Farm Water we.farm.you.eat

The problem with the water debate, to the extent there is one, is the way it’s spun. Long dominated by eco-warrior do-gooders, the fight for water has been framed as boringly and abstractly as possible. How is the “environment” supposed to register in our primitive brains when 1 out of 5 Americans still think the sun revolves around the earth? In fact, it’s pretty simple what the big struggle for water is all about: the rich fleecing the rest of the country. Fact is, they’ve been treating our water wealth like one giant personal trust fund. And it seems they’ve been hitting up the ATM so often that even NASA’s satellites can see the withdrawals all the way from space:

New space observations reveal that since October 2003, the aquifers for California’s primary agricultural region — the Central Valley — and its major mountain water source — the Sierra Nevadas — have lost nearly enough water combined to fill Lake Mead, America’s largest reservoir.

. . .

Combined, California’s Sacramento and San Joaquin drainage basins have shed more than 30 cubic kilometers of water since late 2003, said professor Jay Famiglietti of the University of California, Irvine. A cubic kilometer is about 264.2 billion gallons, enough to fill 400,000 Olympic-size pools. The bulk of the loss occurred in California’s agricultural Central Valley. The Central Valley receives its irrigation from a combination of groundwater pumped from wells and surface water diverted from elsewhere.

That much water would be enough to keep the taps and toilets flowing for half the people living in America for a year. And, in terms of cash-money, it’s worth many billions of dollars. At the most conservative estimate (using the rate at which California’s water officials buy back water from farmers), it amounts to something like $6 billion. But it could go all the way to a hundred billion if the state’s dry spell persists. And because NASA says that most of the pumping happened on the south-western edge of the Central Valley, all those billions have been going to the richest corporate farmers in California, the kind of farmers who commute to work at the crack of dawn on their personal jets while getting briefed by their financial advisers on a plan to scrap their farming operations and transition into water trading full time. Because selling taxpayer-subsidized water back to the masses at a markup has been the easiest money they ever made.

graphic

Here’s a fun wealth transfer fact: Farming adds no more than 4% to California’s state gross product while consuming 80% of its water, which simply means they have enough subsidized water to get taxpayer handouts for growing worthless crops that nobody needs, and trade the rest as a commodity on the open market:

For decades taxpayers have provided subsidized water to California farmers at rates far below fair market value. When the amount of cheap water delivered to farmers was reduced during the severe drought of the early ’90s to protect two species of endangered fish, a group of San Joaquin Valley water districts representing some of the nation’s biggest farming operations sued the government for “taking” what they claimed was their private property.

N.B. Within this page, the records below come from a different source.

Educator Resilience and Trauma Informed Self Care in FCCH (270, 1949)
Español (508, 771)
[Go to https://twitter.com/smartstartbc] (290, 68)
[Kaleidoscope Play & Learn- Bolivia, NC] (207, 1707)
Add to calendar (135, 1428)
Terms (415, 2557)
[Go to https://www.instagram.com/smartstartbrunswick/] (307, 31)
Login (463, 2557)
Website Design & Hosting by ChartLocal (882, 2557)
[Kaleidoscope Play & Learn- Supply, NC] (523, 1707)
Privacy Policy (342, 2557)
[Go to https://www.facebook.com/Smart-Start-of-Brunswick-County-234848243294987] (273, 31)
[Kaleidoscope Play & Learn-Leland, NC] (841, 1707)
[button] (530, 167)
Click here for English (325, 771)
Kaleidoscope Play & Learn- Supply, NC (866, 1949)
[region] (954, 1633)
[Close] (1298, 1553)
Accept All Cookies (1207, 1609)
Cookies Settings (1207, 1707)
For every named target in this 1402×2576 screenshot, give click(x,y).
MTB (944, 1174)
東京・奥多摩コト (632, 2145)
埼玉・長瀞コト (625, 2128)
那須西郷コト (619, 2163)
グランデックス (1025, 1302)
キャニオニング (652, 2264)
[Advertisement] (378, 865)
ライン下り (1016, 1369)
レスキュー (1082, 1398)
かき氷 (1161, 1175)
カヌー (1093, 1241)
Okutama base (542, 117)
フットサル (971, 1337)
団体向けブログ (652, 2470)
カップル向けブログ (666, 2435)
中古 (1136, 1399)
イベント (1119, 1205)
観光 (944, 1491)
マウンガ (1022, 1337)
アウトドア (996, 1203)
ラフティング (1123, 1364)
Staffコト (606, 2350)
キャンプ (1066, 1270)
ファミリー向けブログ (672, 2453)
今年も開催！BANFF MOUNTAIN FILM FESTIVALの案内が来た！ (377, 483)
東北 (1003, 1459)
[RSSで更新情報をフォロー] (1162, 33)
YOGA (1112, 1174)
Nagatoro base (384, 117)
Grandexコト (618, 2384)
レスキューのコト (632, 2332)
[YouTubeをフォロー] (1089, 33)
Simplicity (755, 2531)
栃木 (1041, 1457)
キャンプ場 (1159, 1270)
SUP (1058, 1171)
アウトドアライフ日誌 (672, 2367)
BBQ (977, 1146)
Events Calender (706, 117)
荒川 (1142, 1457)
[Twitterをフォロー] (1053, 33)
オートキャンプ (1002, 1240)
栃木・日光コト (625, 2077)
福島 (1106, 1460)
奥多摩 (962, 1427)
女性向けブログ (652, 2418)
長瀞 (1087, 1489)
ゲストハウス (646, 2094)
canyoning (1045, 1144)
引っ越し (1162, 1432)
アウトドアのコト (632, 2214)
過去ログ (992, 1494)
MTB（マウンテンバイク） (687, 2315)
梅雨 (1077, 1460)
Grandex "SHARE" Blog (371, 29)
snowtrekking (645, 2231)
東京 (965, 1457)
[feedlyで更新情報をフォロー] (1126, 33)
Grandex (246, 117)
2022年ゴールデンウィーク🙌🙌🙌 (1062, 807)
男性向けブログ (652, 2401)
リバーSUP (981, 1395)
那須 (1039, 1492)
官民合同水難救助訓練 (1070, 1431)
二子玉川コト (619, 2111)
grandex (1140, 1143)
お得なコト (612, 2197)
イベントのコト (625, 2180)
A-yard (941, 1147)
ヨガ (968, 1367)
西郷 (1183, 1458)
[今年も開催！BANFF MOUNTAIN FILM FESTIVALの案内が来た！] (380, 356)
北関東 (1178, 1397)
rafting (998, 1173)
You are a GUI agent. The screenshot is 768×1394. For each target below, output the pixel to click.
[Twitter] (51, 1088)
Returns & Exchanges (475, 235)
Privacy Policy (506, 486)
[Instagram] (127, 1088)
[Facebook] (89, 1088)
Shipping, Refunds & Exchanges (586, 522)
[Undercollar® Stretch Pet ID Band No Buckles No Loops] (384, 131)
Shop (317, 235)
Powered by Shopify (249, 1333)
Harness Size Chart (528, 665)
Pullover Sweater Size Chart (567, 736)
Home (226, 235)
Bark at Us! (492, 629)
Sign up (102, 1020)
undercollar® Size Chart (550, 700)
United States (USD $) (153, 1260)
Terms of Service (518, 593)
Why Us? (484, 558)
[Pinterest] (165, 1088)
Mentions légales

But an Environmental Working Group (EWG) investigation of state and federal data found that from 1995 to 2003, those same farms received a total of $248 million in federal farm subsidies. And since 2001, the water district representing nearly all of those farms made almost $40 million in profit by selling subsidized water back to the taxpayers at market rates.

We think that the naked plunder of resources takes place mostly in third-world hellholes and history books. Sure, the 19th century robber barons who ran around America sucking it dry of oil and stripping it of timber might be dead, but their degenerate grandchildren are still following in their footsteps:

James G. Boswell II, 86, Owner of Cotton Empire, Dies at 86

By DENNIS HEVESI

James G. Boswell II, who inherited a huge expanse of farmland in the San Joaquin Valley of California, then quadrupled its acreage to create a cotton-growing empire, died last Friday at his home in Indian Wells, Calif. He was 86. . . . Mr. Boswell was a complicated, reticent man. He saw himself as a cowboy and was proud that he had lost two fingers in a cattle-roping accident. He golfed with Arnold Palmer. He sat on the boards of General Electric, the Security Pacific Bank and the Safeway supermarket chain. He was chairman, president and chief executive of his company from 1952 until he retired in 1984. . . . He was named after his uncle J.G. Boswell, who married Ruth Chandler, the daughter of Los Angeles Times Publisher and real estate baron Harry Chandler. . . . Mr. Boswell is survived by his second wife, the former Barbara Wallace; his son, James, who now runs the business; two daughters, Jody Hall and Lorraine Wilcox; and five grandchildren.

You probably never heard of the Boswell clan, but people like them secretly run California. And they also run its water.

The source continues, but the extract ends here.